GEREKÇE : Taraflar arasındaki uyuşmazlık ön inceleme duruşmasında; “Davacı ile davalı tarafın yaşanan trafik kazasında tarafların kusur oranı bu kaza nedeniyle davacı ayşeye ait araçta hasar oluşup oluşmadğı oluşmuş ise miktarı, kaza nedteniyel davacı …ve Şevkinin tedavi ve bakım gideri taleplerinin doğup doğmadığı doğmuş ise miktarı tüm davacıların bu kaza nedeniyle, iş güçü kaybı oluşup oluşmadğı oluşmuş ise oran ve süresi, davacıların kaza nedeniyle eşyalarının hasar görüp görmediği görmüş iese miktarı davacı ayşenin bu kaza nedeniyle geçici maluliyetiin oluşup oluşlmadrğı oluşmuş ise süresi tüm davacıların kaza nedeniyle manen zarar görüp görmedikleri görmüşler ise miktarı davalıların bu zarardan sorumlu olup olmadıkları sorumluluk miktarı davalı pamukkale ltd. Şti. İşleten sıfatının olup olmadğı işleten sıfatının davalı ada ile arasındak sözleşme gereği davalı ada ltd. . Olup olmadığı davalı and. Ulaşamın yörnünden taraf değişikliği talebinin kabul edilebilir olup olmadığı hususlarında uyuşamadıkları görüldü.” şeklinde belirlenmiştir.
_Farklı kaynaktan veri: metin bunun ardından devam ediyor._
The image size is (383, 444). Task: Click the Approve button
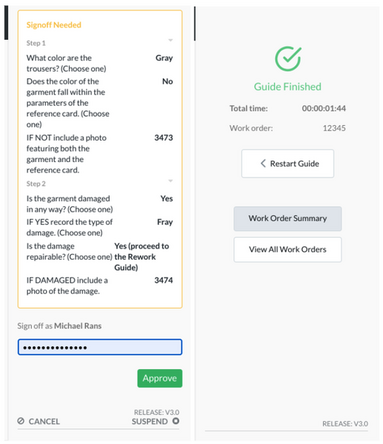click(160, 378)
6502 sayılı Tüketicinin Korunması Hakkında Kanunun 3/1 maddesinde, ticari veya mesleki olmayan amaçlarla hareket eden gerçek veya tüzel kişiler “tüketici” olarak tanımlanmış ve 3/1-(l) maddesinde ise “tüketici işlem”leri sayılmıştır. Anılan hükümde sigorta işlemleri tüketici işlemleri arasında sayılmıştır.
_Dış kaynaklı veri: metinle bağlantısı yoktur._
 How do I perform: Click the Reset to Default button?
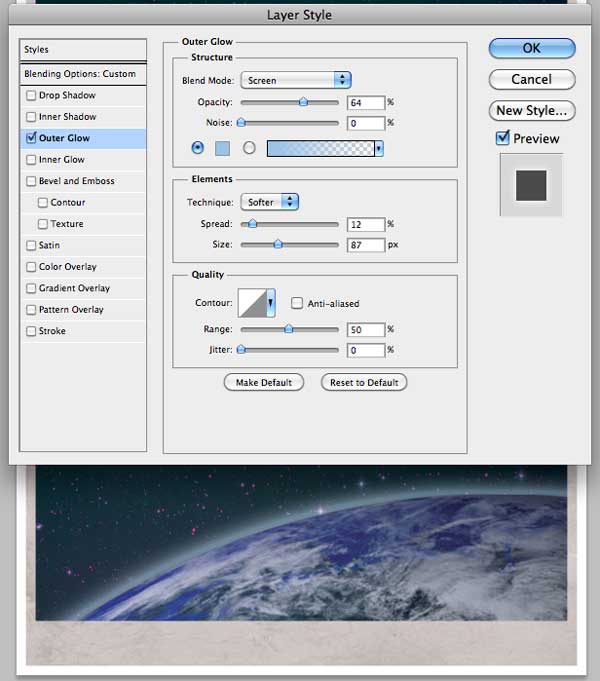[x=364, y=383]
6100 sayılı Hukuk Muhakemeleri Kanununun 114. Ve 138. Maddeleri gereğince; Mahkemelerin görevi, ancak kanunla düzenlenir. Göreve ilişkin kurallar, kamu düzenine ilişkin olup, yargılamanın her aşamasında göz önünde bulundurulması gerekmektedir.
Yargıtay 11. H.D. 23.06.2016 tarih ve 2016/90 E. 2016/6987 Karar sayılı ilamında “6502 sayılı Tüketicinin Korunması Hakkında Kanun’un 3/k ve l maddelerinde, tüketici ve tüketici işlemi tanımlanmıştır. Buna göre tüketici, ticari veya mesleki olmayan amaçlarla hareket eden gerçek veya tüzel kişiyi, tüketici işlemi ise, mal veya hizmet piyasalarında kamu tüzel kişileri de dâhil olmak üzere, ticari veya mesleki amaçlarla hareket eden veya onun adına ya da hesabına hareket eden gerçek veya tüzel kişiler ile tüketiciler arasında kurulan, eser, taşıma, simsarlık, sigorta, vekâlet, bankacılık ve benzeri sözleşmeler de dâhil olmak üzere, her türlü sözleşme ve hukuki işlemi ifade eder.
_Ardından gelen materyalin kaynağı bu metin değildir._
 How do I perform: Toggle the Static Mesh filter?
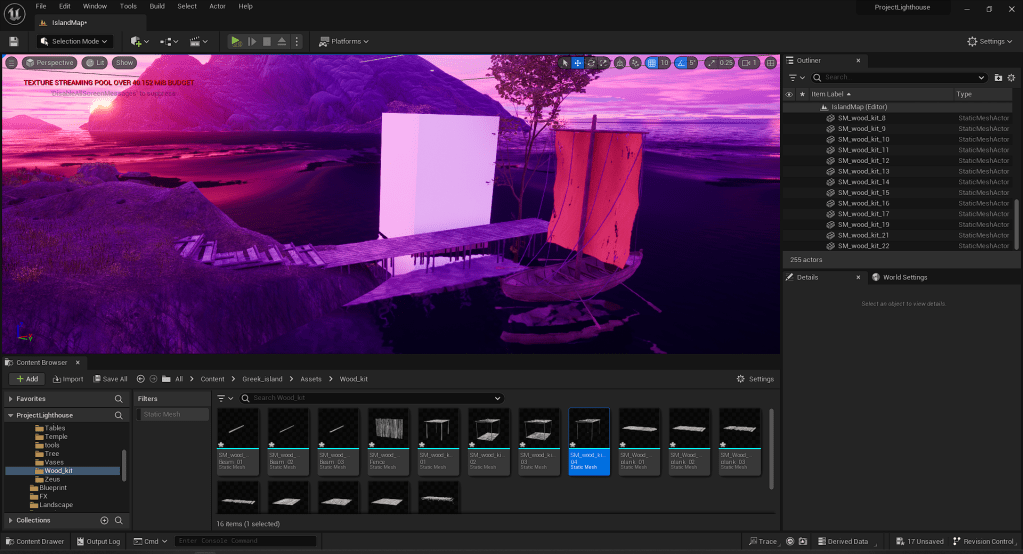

Aynı Yasanın “Diğer Tüketici Sözleşmeleri” başlıklı 5. bölümünde yer alan 49.maddesi, “Finansal hizmetlere ilişkin mesafeli sözleşmeler” başlığını taşımaktadır. Bu maddenin 1. fıkrasına göre finansal hizmetler, her türlü banka hizmeti, kredi, sigorta, bireysel emeklilik, yatırım ve ödeme ile ilgili hizmetleri ifade eder. Finansal hizmetlere ilişkin mesafeli sözleşme ise, finansal hizmetlerin uzaktan pazarlanmasına yönelik olarak oluşturulmuş bir sistem çerçevesinde, sağlayıcı ile tüketici arasında uzaktan iletişim araçlarının kullanılması suretiyle kurulan sözleşmelerdir.
Yine aynı Yasanın 73/1. maddesi, “Tüketici işlemleri ile tüketiciye yönelik uygulamalardan doğabilecek uyuşmazlıklara ilişkin davalarda tüketici mahkemeleri görevlidir.” hükmünü, 83. maddesi ise, “Bu Kanunda hüküm bulunmayan hâllerde genel hükümler uygulanır. Taraflardan birini tüketicinin oluşturduğu işlemler ile ilgili, diğer kanunlarda düzenleme olması, bu işlemin tüketici işlemi sayılmasını ve bu Kanunun görev ve yetkiye ilişkin hükümlerinin uygulanmasını engellemez.” hükmünü amirdir.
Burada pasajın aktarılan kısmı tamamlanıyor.